MATERIALS PROVIDED.
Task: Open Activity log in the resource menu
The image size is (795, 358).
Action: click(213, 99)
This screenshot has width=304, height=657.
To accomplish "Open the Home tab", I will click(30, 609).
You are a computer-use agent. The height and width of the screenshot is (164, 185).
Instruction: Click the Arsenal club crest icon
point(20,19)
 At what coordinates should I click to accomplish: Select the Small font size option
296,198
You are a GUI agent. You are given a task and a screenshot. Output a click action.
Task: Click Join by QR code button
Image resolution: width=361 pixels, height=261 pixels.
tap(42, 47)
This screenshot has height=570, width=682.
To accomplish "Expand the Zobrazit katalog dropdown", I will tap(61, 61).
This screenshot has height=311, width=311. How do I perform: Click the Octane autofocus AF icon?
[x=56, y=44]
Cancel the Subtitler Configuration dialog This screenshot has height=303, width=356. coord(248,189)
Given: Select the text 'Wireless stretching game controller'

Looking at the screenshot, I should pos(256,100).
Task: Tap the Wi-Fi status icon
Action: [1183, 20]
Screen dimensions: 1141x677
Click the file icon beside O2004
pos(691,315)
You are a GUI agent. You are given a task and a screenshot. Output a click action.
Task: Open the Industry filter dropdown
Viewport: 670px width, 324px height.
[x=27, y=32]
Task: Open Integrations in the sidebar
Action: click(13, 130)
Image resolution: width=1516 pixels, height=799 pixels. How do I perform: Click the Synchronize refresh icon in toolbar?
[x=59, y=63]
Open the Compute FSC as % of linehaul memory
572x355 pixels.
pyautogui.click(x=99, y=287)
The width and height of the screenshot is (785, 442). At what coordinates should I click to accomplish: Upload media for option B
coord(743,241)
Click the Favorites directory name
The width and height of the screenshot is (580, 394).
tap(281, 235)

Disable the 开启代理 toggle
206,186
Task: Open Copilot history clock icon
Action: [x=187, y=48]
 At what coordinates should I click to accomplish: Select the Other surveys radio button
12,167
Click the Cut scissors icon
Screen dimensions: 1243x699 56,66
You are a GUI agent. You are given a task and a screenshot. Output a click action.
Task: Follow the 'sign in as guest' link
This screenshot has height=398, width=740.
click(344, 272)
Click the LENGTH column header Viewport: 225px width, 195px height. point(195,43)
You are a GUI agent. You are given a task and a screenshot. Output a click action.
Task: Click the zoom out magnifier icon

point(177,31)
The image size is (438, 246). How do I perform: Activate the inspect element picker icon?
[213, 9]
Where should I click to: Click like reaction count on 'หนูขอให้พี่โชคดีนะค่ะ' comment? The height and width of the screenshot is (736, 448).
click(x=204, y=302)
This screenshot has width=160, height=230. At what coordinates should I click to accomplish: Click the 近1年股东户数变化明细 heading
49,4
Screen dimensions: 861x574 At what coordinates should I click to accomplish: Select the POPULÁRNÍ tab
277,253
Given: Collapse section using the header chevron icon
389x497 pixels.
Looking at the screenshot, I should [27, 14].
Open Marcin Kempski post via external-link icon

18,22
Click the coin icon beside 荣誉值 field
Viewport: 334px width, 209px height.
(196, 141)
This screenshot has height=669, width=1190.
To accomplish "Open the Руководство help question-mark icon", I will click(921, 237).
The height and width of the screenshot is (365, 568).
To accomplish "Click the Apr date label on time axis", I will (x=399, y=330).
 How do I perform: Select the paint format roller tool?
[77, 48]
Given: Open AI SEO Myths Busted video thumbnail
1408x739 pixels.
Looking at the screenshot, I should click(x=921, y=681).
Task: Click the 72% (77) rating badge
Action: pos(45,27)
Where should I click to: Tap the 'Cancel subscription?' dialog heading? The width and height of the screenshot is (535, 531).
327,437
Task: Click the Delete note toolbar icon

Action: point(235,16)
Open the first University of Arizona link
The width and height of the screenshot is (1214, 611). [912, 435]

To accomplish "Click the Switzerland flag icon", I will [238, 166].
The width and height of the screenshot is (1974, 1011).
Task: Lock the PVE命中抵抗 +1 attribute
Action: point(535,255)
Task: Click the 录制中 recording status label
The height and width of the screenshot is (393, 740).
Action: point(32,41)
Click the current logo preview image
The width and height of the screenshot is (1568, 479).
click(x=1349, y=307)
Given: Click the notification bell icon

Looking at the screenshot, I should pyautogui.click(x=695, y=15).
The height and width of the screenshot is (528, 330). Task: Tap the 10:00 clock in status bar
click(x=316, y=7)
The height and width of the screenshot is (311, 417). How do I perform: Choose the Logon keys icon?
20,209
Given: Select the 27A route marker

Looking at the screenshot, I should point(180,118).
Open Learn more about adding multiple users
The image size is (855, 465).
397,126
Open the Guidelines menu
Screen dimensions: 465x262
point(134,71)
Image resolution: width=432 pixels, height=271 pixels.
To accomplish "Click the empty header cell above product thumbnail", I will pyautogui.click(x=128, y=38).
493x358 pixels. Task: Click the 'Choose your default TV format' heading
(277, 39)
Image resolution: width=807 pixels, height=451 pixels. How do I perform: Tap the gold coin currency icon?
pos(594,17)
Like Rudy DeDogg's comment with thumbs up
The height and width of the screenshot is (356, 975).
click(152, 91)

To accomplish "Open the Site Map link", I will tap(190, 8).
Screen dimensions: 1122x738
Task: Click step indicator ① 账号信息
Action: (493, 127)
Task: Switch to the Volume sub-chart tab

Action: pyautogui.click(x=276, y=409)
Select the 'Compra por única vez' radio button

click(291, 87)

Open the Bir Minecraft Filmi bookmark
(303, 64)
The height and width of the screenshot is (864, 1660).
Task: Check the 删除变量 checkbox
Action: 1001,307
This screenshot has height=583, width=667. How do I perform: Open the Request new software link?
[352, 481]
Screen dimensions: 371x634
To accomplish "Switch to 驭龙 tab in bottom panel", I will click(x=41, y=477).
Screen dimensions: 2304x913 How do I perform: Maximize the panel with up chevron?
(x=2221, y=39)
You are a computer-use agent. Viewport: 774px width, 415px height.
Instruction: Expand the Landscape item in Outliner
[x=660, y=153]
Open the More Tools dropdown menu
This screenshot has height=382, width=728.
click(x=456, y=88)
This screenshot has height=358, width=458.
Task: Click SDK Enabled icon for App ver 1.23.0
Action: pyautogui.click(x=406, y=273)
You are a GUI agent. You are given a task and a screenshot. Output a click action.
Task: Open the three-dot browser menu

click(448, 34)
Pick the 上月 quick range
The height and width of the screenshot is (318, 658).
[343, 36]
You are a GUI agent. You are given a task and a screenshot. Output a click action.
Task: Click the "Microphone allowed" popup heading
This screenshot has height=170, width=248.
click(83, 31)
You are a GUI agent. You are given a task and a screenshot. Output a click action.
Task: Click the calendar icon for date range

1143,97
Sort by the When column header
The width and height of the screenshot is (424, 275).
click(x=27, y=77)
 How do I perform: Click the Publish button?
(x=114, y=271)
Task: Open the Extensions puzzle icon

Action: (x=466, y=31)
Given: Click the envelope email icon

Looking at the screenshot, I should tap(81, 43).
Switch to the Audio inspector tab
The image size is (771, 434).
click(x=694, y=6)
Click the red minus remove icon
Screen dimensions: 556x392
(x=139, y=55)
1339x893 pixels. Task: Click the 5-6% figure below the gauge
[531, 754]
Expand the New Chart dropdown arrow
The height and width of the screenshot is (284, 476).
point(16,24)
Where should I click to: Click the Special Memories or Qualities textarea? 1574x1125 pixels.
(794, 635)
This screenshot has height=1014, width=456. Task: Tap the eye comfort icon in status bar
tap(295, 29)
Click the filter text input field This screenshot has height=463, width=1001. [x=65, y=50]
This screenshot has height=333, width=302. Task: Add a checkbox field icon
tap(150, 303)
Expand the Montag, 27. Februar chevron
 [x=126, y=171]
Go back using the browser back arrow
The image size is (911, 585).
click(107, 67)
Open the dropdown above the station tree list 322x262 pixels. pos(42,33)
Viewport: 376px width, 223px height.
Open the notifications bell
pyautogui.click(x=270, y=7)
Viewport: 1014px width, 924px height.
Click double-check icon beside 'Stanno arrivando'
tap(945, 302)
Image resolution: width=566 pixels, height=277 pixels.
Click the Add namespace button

WHAT TO PRODUCE.
The reply should hold only the lines of the listing above starting at the line containing "Click the current logo preview image" and ending at the line containing "Open Learn more about adding multiple users", exactly as written.

TASK ANSWER.
Click the current logo preview image
The width and height of the screenshot is (1568, 479).
click(x=1349, y=307)
Given: Click the notification bell icon

Looking at the screenshot, I should pyautogui.click(x=695, y=15).
The height and width of the screenshot is (528, 330). Task: Tap the 10:00 clock in status bar
click(x=316, y=7)
The height and width of the screenshot is (311, 417). How do I perform: Choose the Logon keys icon?
20,209
Given: Select the 27A route marker

Looking at the screenshot, I should point(180,118).
Open Learn more about adding multiple users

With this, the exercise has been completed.